Tugas yang Diberikan A.
Jawab pertanyaan berikut berdasarkan kutipan tentang pembukuan keuangan:
(i) Siapa penyampai kuliah ini, dan apa jabatannya?
(ii) Ayat Al-Qur'an mana yang dikutip sebagian?
(iii) Menurut daftar amalan, apa fungsi saksi?
Tugas yang Diberikan B. Teruskan kutipan tentang pembukuan keuangan mulai dari kalimat terakhirnya.

Kutipan Pilihan.
++++++++++

Pembukuan Keuangan


 

Pencatatan / Pembukuan Keuangan

KULIAH TELEGRAM RCC @pagarinusantara
Oleh: Ustadz Irman ( Bendahara Umum RCC) 
Rabbii zidni ‘ilman warzuqni fahman.
Aku memohon kepada Alloh agar berkenan menambahkan ilmu yang bermanfaat dan menganugerahkan pemahaman atas ilmu tersebut.

Alhamdulillah Alloh memberi kita nikmat waktu untuk berkumpul dan berbagi malam ini

Malam ini kita akan berbagi tentang hal yang sering luput dari prioritas keseharian kita, yang membuat kita tak menyadari telah terjebak pada situasi ‘besar pasak daripada tiang’, yang menjadi salah satu mata rantai riba. Dimana saat hasrat gaya hidup yang bertopang pada hutang riba terlanjur mendominasi pengeluaran kita.

Apakah itu?
Ialah pencatatan atau pembukuan keuangan, yang kita banyak lalai terhadapnya.

Kelalaian ini menjangkiti individu dan bahkan bisnis.
Bagaimana Islam memandang hal ini?

Dalam satu ayat terpanjang dalam Al qur’an, yang akan dikutip sebagiannya di bawah ini;

 QS. Al-Baqarah: 282
“Hai orang-orang yang beriman, apabila kamu bermu'amalah tidak secara tunai untuk waktu yang ditentukan, hendaklah kamu menuliskannya. Dan hendaklah seorang penulis di antara kamu menuliskannya dengan benar. Dan janganlah penulis enggan menuliskannya sebagaimana Alloh mengajarkannya, meka hendaklah ia menulis, dan hendaklah orang yang berhutang itu mendiktekan (apa yang akan ditulis itu), dan hendaklah ia bertakwa kepada Alloh Tuhannya, dan janganlah ia mengurangi sedikitpun daripada hutangnya. Jika yang berhutang itu orang yang lemah akalnya atau lemah (keadaannya) atau dia sendiri tidak mampu mendiktekan, maka hendaklah walinya membantu mendiktekan dengan jujur. Dan persaksikanlah dengan dua orang saksi dari orang-orang lelaki (di antaramu)….” dst

Berikut hal yang harus kita amalkan:
1. Tulis dengan benar
2. Rinci dengan jujur
3. Hadirkan saksi, yang berfungsi sebagai controller atau audit

Meskipun ayat di atas spesifik menyebutkan urusan utang piutang, tetapi ini sangat relevan untuk seluruh aktivitas dan transaksi keuangan, termasuk dalam rumah tangga, organisasi non-profit, dan entitas bisnis.

++++++++++

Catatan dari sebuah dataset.
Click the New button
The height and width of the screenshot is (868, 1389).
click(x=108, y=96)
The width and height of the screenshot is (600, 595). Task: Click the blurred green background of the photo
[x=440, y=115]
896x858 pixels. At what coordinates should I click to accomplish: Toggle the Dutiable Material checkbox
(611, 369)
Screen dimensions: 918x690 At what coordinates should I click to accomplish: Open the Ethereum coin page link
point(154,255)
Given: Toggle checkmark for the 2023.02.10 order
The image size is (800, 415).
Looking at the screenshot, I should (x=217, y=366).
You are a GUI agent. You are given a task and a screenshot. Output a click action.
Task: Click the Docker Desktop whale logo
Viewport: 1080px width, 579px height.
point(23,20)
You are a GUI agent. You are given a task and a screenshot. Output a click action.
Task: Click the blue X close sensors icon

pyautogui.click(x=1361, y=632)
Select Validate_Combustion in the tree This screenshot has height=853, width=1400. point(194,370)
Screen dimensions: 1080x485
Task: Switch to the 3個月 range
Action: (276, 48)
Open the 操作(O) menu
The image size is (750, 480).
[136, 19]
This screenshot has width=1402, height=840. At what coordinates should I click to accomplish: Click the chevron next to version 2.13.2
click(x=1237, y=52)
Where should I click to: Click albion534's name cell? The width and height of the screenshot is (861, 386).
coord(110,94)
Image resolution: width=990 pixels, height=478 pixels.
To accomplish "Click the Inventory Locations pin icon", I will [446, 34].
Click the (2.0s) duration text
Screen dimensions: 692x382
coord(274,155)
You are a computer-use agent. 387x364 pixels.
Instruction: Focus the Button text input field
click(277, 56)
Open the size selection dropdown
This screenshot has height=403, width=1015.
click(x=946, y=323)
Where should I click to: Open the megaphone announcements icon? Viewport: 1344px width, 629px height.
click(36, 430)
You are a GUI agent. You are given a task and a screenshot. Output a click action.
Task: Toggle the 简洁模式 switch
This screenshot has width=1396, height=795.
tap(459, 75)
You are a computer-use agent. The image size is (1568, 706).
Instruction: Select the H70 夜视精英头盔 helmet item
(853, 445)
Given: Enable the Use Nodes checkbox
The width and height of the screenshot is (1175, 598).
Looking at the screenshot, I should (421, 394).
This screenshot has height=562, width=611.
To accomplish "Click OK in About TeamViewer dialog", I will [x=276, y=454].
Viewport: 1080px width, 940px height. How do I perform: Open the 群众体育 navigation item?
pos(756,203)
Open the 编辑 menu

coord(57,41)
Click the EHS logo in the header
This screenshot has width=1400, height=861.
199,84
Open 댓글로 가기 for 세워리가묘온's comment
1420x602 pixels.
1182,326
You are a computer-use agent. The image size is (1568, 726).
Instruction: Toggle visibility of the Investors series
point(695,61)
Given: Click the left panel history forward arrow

++++++++++

Jawaban A.
(i) Ustadz Irman, Bendahara Umum RCC.
(ii) QS. Al-Baqarah: 282.
(iii) Saksi berfungsi sebagai controller atau audit.

Jawaban B.
Mari kita bahas secara singkat satu demi satu.

Untuk point pertama, Tulis dengan Benar, mulailah dengan mengidentifikasi antara penerimaan dan pengeluaran, lanjut dengan mana kebutuhan, mana keinginan. Harta dan hutang/kewajiban. Lalu pisahkan diantara keduanya.

Ada yang tersipu malu dengan paragraf diatas?

Contoh nyata bagaimana banyak orang melakukan kesalahan yang berakibat fatal:

  1. Memperlakukan kartu kredit sebagai sumber penghasilan. Berapa banyak orang yang bangga memiliki seabrek kartu riba ini, menganggapnya sebagai penghasilan diterima dimuka, lalu belanja semaunya, tidak dicatat pula, lalu tertekan di akhir bulannya dan saat siklus penagihannya?
  2. Tidak memisahkan harta dan hutang pribadi dengan harta dan hutang perusahaan/bisnis. Banyak individu dan bisnis rontok karena tidak disiplin dalam hal ini sejak dini.

Point kedua, Rincilah dengan Jujur. Serinci mungkin dan tidak ada yang disembunyikan. Apa saja yang menjadi harta, apa saja yang menjadi hutang, apa saja yang menjadi modal/ekuitas (khususnya dalam organisasi atau bisnis).

Janganlah tertipu. Kekayaan bersih kita sejatinya adalah selisih antara harta dan hutang.

Point ketiga, Hadirkan Saksi. Jangan biarkan kondisi seperti ini: si A yang menerima uang, dia juga yang mengeluarkan uang, pencatatnya juga dia, dan tidak ada yang mengawasi atau menyaksikan. Bahasa populernya: Dia lagi, dia lagi.

Siap mengamalkan ketiga hal diatas?

Dalam level rumah tangga, suami dan istri harus saling mengawasi. Bila istri yang mencatat, maka suami yang memeriksa. Demikian sebaliknya.

Kira-kira, mungkinkah keuangan bisa di-manage dengan baik tanpa adanya pencatatan atau pembukuan?

Jawabannya kita sudah sama-sama faham.

Bagaimana sih pembukuan keuangan yang baik?

Tidak harus rumit. Sederhana saja tetapi jelas dan mudah dimengerti. Berbeda halnya untuk badan hukum/badan usaha dalam industri yang spesifik, dimana aktivitasnya diatur oleh perundangan dan pembukuan transaksi keuangannya diatur dalam standar akuntnsi keuangan (SAK).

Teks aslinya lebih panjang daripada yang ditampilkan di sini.